Chasser le naturel, il revient au galop! Des incompréhensions mêlées aux luttes de positionnement pourtant décriées à l’Assemblée provinciale de Kinshasa à la législature précédente commencent semblent persister pour cette nouvelle législature.
La crise est déjà perceptible au sein de l’hémicycle provincial de Kinshasa . Les circonstances dans lesquelles les membres du bureau définitif de cette institution ont été élus en disent long. Le scrutin s’est déroulé dans un forcing des élus provinciaux opposés au report annoncé par le président du bureau provisoire pour raisons d’ordre financier.

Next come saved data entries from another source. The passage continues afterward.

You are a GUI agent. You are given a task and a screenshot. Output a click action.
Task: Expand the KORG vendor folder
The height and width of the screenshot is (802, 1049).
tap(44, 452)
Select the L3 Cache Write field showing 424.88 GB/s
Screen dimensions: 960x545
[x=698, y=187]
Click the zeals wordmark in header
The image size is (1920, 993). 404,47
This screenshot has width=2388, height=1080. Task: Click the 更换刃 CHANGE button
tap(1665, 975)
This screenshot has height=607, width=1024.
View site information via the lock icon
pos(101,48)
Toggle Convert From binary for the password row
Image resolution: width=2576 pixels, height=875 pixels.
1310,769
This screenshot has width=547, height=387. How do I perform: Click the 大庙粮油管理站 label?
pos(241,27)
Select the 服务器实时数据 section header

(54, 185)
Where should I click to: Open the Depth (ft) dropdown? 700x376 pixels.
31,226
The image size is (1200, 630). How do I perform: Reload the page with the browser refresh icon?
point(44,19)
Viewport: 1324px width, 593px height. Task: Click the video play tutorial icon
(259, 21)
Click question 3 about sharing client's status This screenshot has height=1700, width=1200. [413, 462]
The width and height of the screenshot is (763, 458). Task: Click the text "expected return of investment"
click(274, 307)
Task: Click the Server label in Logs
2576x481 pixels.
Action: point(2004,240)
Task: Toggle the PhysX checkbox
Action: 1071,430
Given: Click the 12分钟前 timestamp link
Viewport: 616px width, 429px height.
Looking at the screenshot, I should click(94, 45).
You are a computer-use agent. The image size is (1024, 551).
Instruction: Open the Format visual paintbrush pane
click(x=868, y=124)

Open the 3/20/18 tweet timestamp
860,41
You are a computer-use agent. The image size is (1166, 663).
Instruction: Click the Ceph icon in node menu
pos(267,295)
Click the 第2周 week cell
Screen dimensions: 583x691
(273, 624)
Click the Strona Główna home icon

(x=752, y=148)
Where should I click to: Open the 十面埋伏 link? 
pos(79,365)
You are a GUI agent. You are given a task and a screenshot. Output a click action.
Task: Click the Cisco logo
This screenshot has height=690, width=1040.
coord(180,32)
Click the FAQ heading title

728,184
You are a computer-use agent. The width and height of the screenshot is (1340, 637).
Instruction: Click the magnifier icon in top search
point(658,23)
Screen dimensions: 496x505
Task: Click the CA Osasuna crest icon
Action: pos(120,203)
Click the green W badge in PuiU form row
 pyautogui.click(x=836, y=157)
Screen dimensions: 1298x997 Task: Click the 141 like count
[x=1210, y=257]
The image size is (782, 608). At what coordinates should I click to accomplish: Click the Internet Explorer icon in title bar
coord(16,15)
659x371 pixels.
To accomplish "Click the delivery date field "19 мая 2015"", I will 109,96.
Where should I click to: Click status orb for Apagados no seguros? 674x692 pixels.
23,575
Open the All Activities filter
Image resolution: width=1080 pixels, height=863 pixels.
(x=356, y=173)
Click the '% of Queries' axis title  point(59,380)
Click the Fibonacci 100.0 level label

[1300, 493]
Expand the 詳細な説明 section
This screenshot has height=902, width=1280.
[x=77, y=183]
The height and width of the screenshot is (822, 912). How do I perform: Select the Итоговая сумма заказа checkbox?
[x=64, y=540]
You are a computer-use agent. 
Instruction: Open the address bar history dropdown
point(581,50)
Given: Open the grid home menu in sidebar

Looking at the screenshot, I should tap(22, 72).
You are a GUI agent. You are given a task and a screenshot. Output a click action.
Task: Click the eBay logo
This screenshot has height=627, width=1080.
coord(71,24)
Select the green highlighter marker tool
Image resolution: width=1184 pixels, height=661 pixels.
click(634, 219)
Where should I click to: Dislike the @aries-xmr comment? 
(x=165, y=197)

Fallait-il nécessairement des billets de banques pour élire les membres du bureau définitif ? Combien fallait-il exactement? Toutes ces questions ont été balayées d’un revers de main face à la détermination des élus qui n’ont pas hésité à franchir le rubicon au mépris de la décision prise par le bureau d’âge. La loi de la majorité s’est donc imposée dans une circonstance conflictuelle.
L’alliance des congolais progressistes (ACP) de Gentiny Ngobila dont le député Amous Mbokoso dirigeait jusque là le bureau provisoire du parlement provincial semble être engagée dans une logique de confrontation .
Malgré la deuxième position qu’occupe cette formation politique en raison du nombre des élus obtenus après le scrutin de décembre 2023, la décision de reporter l’élection des membres définitif de cet organe que certains ont qualifiée d’unilatérale n’a pas été respectée. 43 sur les 48 députés que compte cette institution ont participé au vote.
La candidature d’un autre élu de ce même parti déguisée en indépendant a d’ailleurs réconforté les députés frondeurs dans leur position. Et le président du bureau d’âge que l’opinion croyait absent du siège de l’assemblée provinciale conformément à sa décision de report de l’élection du bureau définitif était bel et bien dans le bâtiment malgré son absence dans l’hémicycle.
Autres faits de mauvaise augure dans cette nouvelle législature, c’est le refus d’Amous Mbokoso qui a non seulement boudé l’élection de celui que ses collègues ont désigné pour occuper le perchoir la jugeant irrégulière, mais aussi son refus de lui céder le bâton de commandement malgré les pressions.
Tous ces couacs que l’on ne saurait soustraire du fonctionnement de cette nouvelle législature suscitent tout de même quelques interrogations. Quel est avenir du parti de Ngobila au sein de l’union sacrée ? Les députés provinciaux de cette formation politique sauront-ils résister au rouleau compresseur des autres alliés dont l’union pour la démocratie et le progrès social (Udps) représente la première force dans cette institution ? Autant des questions auxquelles l’avenir pourra certainement répondre.